Natalie Portman and Charlie Tahan in Love and Other Impossible Pursuits, based on a novel by Ayelet Waldman '86.

Other films screened at the festival were Down for Life, the gripping and grim movie about a day in the life of a Latina teenage gangsta in Los Angeles, directed by Alan Jacobs ’80; and Love and Other Impossible Pursuits, written and directed by Don Roos (The Opposite of Sex, Happy Endings) and based on a novel by Ayelet Waldman ’86. The latter film has a fine ensemble cast, with a powerful performance by Natalie Portman as a difficult and abrasive Manhattan young lawyer who grieves for the death of her baby daughter as she also tries to bond with her stepson, whose real mother, played by Lisa Kudrow, finds her incompetent.

Angels and Demons, with Screenplay by Goldsman ’83, Opens at Number One at the Box Office

Angels and Demons is number one at the box office.

Tom Hanks and Ayelet Zurer in Angels and Demons (Photo by Zade Rosenthal/Sony Pictures)

Oscar-winner Akiva Goldsman ’83 (with David Koepp) co-wrote the screenplay of Angels and Demons, directed by Ron Howard, which was number one at the box office at $48 million during its first weekend.

The film opened nationwide at at 3,527 theaters on Friday, May 15. Based on the novel by Dan Brown, Angels and Demons is a prequel to the best-selling thriller The Da Vinci Code which follows the adventures of Harvard University symbologist and theology sleuth Robert Langdon.

The movie version of The Da Vinci Code, which also had a screenplay by Goldsman, was a hugely popular film internationally, opening worldwide in its first weekend at $232.1 million. Both Angels and Demons and The Da Vinci Code feature Tom Hanks as Robert Landon with Ron Howard as a director.

Documentary By Hutton ’09 Gaining Acclaim

Noah Hutton '09.

Noah Hutton '09.

Next to the Sundance Film Festival, the annual South By Southwest (a.k.a. SXSW) festival in Austin, Texas, may be the most prestigious forum for new independent films in The United States. So when Noah Hutton ’09 had his film Crude Independence accepted by SXSW in the documentary category he couldn’t help feeling excited.

“It was a huge honor,” he says. “The festival has evolved so quickly in the past few years to be one of the top US film festivals with an international spotlight and it was a perfect place to show our work. The exposure you receive there is invaluable.”

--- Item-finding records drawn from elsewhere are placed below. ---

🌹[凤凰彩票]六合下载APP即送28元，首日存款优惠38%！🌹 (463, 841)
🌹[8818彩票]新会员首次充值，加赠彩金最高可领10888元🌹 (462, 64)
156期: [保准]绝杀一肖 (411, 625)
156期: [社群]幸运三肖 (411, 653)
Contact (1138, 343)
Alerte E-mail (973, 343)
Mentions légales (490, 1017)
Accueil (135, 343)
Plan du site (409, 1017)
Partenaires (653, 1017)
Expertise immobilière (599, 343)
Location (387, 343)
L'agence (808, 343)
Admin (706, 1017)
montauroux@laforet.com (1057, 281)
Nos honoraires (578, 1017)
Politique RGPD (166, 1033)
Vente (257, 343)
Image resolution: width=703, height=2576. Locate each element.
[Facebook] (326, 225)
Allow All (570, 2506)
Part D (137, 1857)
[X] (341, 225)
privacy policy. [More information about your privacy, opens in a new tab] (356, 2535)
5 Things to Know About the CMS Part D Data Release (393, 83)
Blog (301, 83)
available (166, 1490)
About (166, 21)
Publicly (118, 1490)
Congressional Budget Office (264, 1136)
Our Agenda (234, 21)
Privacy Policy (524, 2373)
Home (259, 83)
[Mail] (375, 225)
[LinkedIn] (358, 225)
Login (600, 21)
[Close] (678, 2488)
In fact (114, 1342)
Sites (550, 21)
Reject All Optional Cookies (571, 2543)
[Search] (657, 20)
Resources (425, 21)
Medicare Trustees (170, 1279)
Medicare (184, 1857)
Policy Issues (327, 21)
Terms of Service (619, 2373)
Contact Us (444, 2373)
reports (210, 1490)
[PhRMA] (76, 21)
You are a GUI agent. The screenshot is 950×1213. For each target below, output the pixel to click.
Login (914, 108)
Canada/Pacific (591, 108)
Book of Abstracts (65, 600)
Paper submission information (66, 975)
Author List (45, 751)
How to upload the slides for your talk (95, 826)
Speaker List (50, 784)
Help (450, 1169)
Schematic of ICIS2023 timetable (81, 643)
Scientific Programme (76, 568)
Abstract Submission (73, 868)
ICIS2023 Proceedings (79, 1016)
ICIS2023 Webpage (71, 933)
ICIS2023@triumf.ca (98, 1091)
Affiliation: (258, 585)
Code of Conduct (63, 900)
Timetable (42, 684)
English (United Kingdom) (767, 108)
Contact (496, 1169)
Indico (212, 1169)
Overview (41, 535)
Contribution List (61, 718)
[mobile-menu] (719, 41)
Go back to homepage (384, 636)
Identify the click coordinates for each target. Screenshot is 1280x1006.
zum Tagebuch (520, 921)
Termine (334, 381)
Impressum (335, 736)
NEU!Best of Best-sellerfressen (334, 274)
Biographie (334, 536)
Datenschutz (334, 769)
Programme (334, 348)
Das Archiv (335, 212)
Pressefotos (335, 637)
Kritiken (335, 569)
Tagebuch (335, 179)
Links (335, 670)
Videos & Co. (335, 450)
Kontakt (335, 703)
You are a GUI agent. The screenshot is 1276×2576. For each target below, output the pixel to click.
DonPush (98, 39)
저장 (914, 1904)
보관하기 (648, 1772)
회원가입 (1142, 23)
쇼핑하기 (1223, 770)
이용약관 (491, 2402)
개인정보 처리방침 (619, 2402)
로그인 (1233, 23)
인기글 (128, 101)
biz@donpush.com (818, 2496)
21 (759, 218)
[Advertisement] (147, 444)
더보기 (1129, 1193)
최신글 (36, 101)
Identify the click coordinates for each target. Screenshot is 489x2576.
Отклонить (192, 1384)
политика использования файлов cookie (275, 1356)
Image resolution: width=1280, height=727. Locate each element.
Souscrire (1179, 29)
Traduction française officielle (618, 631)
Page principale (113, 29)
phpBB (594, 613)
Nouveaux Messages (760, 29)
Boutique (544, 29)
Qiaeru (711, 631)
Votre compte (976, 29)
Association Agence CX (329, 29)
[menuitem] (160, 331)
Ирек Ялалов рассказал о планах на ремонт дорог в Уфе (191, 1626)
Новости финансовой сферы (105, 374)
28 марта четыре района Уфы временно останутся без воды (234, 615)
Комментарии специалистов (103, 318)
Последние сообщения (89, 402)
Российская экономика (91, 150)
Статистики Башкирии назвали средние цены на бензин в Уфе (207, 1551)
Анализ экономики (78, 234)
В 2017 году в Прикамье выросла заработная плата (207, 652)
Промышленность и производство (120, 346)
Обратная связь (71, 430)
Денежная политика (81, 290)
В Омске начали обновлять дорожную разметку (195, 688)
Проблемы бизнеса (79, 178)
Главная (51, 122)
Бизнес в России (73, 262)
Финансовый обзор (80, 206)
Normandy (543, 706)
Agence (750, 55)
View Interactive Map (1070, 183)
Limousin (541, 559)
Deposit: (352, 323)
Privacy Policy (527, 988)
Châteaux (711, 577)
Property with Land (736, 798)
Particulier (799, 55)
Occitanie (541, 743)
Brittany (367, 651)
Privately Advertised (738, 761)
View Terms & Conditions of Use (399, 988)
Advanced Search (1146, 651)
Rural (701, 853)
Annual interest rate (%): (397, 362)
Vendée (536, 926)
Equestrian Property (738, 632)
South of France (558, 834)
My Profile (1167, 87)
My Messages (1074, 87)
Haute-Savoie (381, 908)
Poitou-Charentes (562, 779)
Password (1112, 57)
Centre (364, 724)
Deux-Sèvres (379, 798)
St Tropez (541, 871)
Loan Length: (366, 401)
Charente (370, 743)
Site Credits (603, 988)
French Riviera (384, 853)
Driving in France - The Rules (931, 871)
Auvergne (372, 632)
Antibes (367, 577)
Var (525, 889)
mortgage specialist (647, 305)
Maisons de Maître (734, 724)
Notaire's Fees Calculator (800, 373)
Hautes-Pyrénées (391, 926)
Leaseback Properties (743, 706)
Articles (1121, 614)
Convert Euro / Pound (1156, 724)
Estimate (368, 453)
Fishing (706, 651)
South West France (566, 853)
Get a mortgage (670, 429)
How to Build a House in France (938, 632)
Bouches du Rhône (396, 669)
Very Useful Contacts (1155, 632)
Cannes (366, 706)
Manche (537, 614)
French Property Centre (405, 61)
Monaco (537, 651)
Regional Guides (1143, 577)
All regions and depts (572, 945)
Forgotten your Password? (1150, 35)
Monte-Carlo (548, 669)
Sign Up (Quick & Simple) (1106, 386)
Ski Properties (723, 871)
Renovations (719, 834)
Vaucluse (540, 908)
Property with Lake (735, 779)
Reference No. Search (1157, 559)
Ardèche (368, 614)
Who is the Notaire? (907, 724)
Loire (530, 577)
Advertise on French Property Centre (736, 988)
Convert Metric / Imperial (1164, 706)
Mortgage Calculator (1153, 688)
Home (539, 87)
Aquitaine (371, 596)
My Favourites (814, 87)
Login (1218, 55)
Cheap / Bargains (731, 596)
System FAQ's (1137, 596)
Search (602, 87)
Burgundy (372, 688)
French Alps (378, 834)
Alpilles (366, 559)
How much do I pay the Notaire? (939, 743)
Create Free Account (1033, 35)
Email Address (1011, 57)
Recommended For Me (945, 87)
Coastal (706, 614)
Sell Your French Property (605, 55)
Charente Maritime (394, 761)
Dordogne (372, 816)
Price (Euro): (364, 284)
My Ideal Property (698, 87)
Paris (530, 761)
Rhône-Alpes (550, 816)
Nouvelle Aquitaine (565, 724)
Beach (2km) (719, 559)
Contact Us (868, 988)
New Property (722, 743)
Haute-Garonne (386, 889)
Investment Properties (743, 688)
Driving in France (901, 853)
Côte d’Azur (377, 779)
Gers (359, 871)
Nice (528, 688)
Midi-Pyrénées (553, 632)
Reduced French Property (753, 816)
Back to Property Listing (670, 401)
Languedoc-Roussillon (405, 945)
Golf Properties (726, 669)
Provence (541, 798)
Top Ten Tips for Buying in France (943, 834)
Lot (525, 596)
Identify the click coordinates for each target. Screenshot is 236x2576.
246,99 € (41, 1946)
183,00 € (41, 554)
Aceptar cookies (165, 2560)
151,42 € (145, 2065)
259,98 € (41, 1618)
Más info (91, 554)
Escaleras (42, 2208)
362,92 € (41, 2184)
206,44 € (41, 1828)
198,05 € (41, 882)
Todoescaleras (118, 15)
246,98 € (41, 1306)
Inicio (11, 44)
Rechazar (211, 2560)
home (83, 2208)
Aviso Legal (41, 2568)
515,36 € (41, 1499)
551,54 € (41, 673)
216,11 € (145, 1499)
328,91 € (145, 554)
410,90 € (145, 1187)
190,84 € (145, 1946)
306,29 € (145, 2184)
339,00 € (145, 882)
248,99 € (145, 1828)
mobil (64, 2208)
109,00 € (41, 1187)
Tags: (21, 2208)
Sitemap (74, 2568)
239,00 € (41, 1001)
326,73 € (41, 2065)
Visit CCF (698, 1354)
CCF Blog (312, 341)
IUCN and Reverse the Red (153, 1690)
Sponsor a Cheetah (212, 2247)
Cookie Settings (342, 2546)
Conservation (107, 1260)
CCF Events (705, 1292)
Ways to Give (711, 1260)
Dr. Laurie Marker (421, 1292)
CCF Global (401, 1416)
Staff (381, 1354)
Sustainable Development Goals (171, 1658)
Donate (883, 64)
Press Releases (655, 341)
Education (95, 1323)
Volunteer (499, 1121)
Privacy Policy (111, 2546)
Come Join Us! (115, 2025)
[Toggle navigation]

Though it wasn’t his first film, it was the first feature-length documentary Hutton had directed on his own. He had previously worked as a co-director on a documentary about Uganda in the summer of 2007. After that project was finished, Hutton began looking for a new subject. Soon after he read an article in The New York Times about the recent oil boom in North Dakota.

“I had a gut feeling that there was a film to be made and I boarded a plane two days later to spend my winter break scouting out the area and shooting some preliminary footage,” Hutton says.

A promotional postcard of Crude Independence.

He settled on the area in and around Stanley, N.D., a formerly sleepy town that found itself on top of potentially the largest oil field in North America. The landscape of the town and it surroundings, and the investment of oil speculators, had created overnight millionaires next door to people who weren’t so fortunate.

Hutton returned to the East Coast in search of funding. He soon found three individual investors, including one whose name carried a significant amount of cache in the film world: Jonathan Demme.

“Jonathan Demme is involved in the Jacob Burns Film Center in New York City, which is the same one I’m associated with,” Hutton says. “He came to the screening of my documentary on Uganda and introduced himself after, saying he would be interested in seeing what I did next. Soon after I sent him the proposal for Crude Independence and he came onboard.”